Ebay is a good place to find things, also, geeks.com has a lot of used and refurbished parts, they are basically a discount outlet for geeks. I picked up an Acorp 6A815EPD mobo form them for 25 bucks and it supports dual Socket 370 P3s on an intel chipset that wasn't supposed to allow for duals. An old but good roundup of parts is here.
http://www.anandtech.com/mb/showdoc.aspx?i=1522
I'm running 2 PIII 800EB on the Acorp board, back when I built it, the CPUs were 80 bucks a piece, damn Intels stay pricey forever, but now they are on the cheap though.
If you want to go dinosaur, look for an Abit BP6 and run some dual celerons.

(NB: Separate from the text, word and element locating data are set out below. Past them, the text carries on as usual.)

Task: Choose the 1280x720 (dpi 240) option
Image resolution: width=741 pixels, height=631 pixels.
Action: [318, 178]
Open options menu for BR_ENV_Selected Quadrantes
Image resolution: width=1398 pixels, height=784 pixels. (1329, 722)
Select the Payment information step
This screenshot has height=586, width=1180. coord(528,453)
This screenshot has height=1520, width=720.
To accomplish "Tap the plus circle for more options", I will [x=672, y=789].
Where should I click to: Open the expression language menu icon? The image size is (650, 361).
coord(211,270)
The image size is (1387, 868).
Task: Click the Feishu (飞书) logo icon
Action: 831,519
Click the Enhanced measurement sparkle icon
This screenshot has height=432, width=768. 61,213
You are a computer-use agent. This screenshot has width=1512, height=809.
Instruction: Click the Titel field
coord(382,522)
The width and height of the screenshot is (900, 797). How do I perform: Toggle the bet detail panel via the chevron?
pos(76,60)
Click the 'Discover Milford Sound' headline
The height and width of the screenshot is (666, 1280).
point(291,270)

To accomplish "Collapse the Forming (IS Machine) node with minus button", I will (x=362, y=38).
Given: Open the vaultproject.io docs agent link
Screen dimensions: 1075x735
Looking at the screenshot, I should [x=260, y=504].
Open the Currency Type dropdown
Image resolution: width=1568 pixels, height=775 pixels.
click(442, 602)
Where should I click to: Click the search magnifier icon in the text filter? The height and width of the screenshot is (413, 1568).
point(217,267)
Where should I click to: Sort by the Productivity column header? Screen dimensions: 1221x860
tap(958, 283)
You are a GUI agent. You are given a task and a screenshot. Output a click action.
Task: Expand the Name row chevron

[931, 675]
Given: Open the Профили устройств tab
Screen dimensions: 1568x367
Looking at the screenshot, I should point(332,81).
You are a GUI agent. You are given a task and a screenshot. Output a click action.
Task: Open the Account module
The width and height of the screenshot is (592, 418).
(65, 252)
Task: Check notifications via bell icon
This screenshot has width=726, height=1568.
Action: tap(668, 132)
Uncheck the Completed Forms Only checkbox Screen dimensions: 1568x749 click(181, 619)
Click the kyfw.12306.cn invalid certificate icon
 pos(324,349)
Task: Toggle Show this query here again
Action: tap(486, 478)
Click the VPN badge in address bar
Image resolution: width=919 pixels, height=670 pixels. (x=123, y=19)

Even more dinosaur would be to get a dual/quad pentium pro board and throw some 200mhz ppros in there, which is cool if you can find the 1MB cache chips. But make no mistake about it, a comp like this will be slowwwwww.
If you have the $$ and/or patience, I would look for some old AMD dual MP boards, like a Tyan s2460 or something. You can run normal socket A XP, duron or T-bird CPUs in a dual config, with some slight modding (closing the L5 bridge if it is cut, some old ones weren't). The catch is those AMD dually boards usually need Registered RAM, which is more expensive, and a good power supply that devlivers enough current on the right rails. But, they are way better than dual P3s.
While P2 and P3 xeons may be cheap CPUS, the problem is finding a cheap board that supports them, and then finding VRM modules to throw into the mix. You may be able to pull off a cheap dual xeon rig, but dual P3s are gonna get ya better price/performance, and AMD will top that. The only reason to get P2 or P3 Xeons is for Quad or Octal systems because P3 Pentiums are dual-capable, but not quad-capable.
But honestly, I would keep my eyes on geeks.com and ebay if I were you. A good deal will come along eventually.